Concerning our reported breast cancer-associated variant SNP, rs189581518 on ZRANB3 gene. ZRANB3 belongs to the family of sucrose nonfermenting 2 group of ATPase and is considered as nuclease that has role in DNA replication and DNA repair [34]. ZRANB3 interacts with proliferating cell nuclear antigen (PCNA) which is a processivity factor for DNA polymerase. PCNA has a role in controlling the cellular response during replication in the case of DNA damage. ZRANB3 recruited to interact with PCNA in sites where there are DNA breaks and stress on the replication fork. ZRANB3 malfunction results in a DNA that is sensitive to being damaged by DNA damaging agents [34]. ZRANB3 variants have been found to be associated with several types of cancers such as endometrial carcinoma [34]. These findings support our observation about the breast cancer-associated significant SNP, rs189581518 on ZRANB3 gene. The analysis of ZRANB3 variants through the bioinformatics approach has suggested that these variants are associated with pathogenicity most of the time [35]. One study has investigated the association of BRCA2 gene mutation and the deficit in the DNA repriming where ZRANB3 and other repairing factors are depleted; they found that these cells are having increased risk of DNA instability in the form of chromatid breaks (CTB) after radiation in patient with breast cancer suggesting the association of this defect to play role in the tumor suppression and response to treatment [36]. Another study which supports our findings showed that the BRCA1 or BRCA2 deficit cells and depletion of SNF2 family fork remodelers which includes ZRANB3 could increase the DNA degradation and might explain the insights of genomic instability that found in BRCA1 and BRCA2 mutated cells [37].

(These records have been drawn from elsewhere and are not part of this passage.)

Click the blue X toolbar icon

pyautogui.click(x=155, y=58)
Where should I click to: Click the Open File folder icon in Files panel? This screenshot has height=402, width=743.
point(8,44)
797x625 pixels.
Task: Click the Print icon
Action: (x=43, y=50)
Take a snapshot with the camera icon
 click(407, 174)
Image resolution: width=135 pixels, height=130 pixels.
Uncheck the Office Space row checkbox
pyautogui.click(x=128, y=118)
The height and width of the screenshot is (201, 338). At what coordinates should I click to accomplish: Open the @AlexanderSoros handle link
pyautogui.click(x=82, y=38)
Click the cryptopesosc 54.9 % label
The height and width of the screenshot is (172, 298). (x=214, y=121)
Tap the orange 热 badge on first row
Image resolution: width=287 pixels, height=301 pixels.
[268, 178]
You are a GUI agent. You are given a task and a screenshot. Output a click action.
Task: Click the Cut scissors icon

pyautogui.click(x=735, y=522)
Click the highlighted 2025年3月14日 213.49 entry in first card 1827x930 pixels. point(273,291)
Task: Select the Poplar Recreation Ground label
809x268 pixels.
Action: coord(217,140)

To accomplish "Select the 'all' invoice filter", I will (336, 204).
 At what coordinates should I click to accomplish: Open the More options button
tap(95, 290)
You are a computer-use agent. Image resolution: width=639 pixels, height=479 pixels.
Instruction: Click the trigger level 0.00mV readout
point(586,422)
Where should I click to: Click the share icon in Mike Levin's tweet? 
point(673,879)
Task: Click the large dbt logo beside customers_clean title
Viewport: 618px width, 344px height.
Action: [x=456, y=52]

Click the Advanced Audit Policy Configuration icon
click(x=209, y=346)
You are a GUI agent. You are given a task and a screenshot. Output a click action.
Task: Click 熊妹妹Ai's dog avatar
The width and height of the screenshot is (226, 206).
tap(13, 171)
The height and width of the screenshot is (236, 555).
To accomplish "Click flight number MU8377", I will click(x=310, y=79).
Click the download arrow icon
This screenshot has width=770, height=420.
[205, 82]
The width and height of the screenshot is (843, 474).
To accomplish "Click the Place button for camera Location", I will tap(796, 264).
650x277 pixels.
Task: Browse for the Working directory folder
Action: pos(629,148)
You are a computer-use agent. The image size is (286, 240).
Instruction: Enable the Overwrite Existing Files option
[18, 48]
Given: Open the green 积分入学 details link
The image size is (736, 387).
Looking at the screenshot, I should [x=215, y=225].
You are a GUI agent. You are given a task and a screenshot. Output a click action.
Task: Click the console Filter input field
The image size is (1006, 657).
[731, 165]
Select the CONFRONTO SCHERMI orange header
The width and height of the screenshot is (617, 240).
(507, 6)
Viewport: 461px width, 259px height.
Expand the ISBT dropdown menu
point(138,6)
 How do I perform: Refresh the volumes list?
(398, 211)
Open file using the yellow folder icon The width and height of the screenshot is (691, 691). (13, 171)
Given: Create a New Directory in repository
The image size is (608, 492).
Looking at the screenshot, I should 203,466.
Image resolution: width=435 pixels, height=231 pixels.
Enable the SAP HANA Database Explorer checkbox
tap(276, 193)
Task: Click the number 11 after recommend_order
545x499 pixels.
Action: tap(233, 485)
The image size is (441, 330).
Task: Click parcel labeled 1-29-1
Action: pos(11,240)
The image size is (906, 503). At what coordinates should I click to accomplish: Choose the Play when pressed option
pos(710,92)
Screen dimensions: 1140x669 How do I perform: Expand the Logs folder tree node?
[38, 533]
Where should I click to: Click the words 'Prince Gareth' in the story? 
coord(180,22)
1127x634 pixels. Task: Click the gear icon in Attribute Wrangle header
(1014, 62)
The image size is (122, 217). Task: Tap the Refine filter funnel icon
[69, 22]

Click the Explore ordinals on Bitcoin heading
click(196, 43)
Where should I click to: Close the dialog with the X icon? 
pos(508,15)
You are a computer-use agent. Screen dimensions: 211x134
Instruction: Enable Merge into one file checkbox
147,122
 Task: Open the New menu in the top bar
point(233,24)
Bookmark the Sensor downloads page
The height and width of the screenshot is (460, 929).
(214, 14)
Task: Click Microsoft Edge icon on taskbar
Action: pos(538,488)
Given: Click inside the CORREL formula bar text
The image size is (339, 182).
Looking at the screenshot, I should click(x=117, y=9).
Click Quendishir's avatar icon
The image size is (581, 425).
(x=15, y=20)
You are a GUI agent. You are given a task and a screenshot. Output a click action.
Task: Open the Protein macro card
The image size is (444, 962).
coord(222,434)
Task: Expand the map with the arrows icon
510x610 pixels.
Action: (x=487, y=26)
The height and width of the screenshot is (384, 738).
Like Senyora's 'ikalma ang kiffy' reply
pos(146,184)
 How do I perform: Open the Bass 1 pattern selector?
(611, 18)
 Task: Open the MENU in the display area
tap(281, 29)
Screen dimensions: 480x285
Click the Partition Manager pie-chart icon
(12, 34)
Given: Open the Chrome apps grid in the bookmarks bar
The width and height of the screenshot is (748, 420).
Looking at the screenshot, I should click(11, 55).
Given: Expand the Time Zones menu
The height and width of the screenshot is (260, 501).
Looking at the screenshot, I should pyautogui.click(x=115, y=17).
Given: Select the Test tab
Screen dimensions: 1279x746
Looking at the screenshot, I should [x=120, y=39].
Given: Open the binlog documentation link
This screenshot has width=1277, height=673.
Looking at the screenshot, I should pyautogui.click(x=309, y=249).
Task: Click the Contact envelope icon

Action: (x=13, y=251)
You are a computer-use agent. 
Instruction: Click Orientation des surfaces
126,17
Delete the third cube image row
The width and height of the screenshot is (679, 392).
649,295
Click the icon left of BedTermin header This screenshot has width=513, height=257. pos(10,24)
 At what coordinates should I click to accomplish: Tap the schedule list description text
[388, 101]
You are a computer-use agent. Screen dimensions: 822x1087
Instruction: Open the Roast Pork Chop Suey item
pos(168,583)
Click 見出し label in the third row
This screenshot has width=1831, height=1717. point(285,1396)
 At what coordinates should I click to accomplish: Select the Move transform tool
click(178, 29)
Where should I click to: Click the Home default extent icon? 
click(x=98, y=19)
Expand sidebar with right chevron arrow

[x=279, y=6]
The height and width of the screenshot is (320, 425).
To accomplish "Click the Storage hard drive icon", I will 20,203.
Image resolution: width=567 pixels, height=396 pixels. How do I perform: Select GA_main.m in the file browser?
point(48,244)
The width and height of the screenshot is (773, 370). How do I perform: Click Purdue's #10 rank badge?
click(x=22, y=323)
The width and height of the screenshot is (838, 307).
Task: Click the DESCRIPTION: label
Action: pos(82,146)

DMXL2 is a newly discovered regulator of the notch signaling pathway. The notch signaling has been reported to be disrupted frequently in breast cancer, that is estrogen receptor positive [38]. Moreover, it is implicated for therapy resistance, which is a challenging issue in the treatment of breast cancer. There are enormous efforts to target this pathway to improve the prognosis and outcome of breast cancer. Studies have shown that DMXL2 is highly expressed in resistant breast cancer, and DMXL2 enhances the transition of the epithelium into mesenchymal via the activation of notch signaling. It has been reported that reduction in the expression of DMXL2 will decrease the notch signaling significantly, thus, improving the outcome of breast cancer treatment [38]. The significant SNPs, rs114516513 in DMXL2 was observed in the study, and previous expression studies indicate the need of further studies in the Arab ancestries with breast cancer. The glycogen branching enzyme (GBE1) is thought to be a major regulator of cancer microenvironment; the tumor microenvironment is a complex of cells and factors that enables tumor growth and development [39]. Inside the microenvironment, tumor cells will restrict the activity of T cells through different metabolic pathways adaptations; one important metabolic pathway is the glycogen metabolism [40]. GBE1 knockdown is shown to be correlated with increased and enhanced immune response, thus inhibiting, and limiting the growth of the cancer cells [39]. The mutations in GBE1 have been reported with several types of cancers including lung adenocarcinoma [39, 40] and melanoma [41].

Even though, although our samples' size is limited, our findings of significant SNPs among patients with breast cancer even after Bonferroni corrections suggest the importance of further detailed larger samples analysis for significant SNPs in the Arab ancestries with breast cancer.

5. Conclusion

Our exome wide biomarkers study identified 4 SNPs [SNRK and SNRK-AS1-rs202018563G; BRCA2-rs2227943C; ZNF484-rs199826847C; and DCPS-rs1695739G] as the most significant SNPs among our patients with breast cancer compared to the healthy controls. Although our patients' numbers were limited, the identified SNPs might shed some light on certain breast cancer-associated functional multigenic variations in Arab patients. These associated SNPs in Arab breast cancer patients were found even after Bonferroni corrections, indicating the need for more extensive large-scale investigation of significant SNPs to reveal the candidate biomarkers for the prediction of breast cancer among Arab individuals.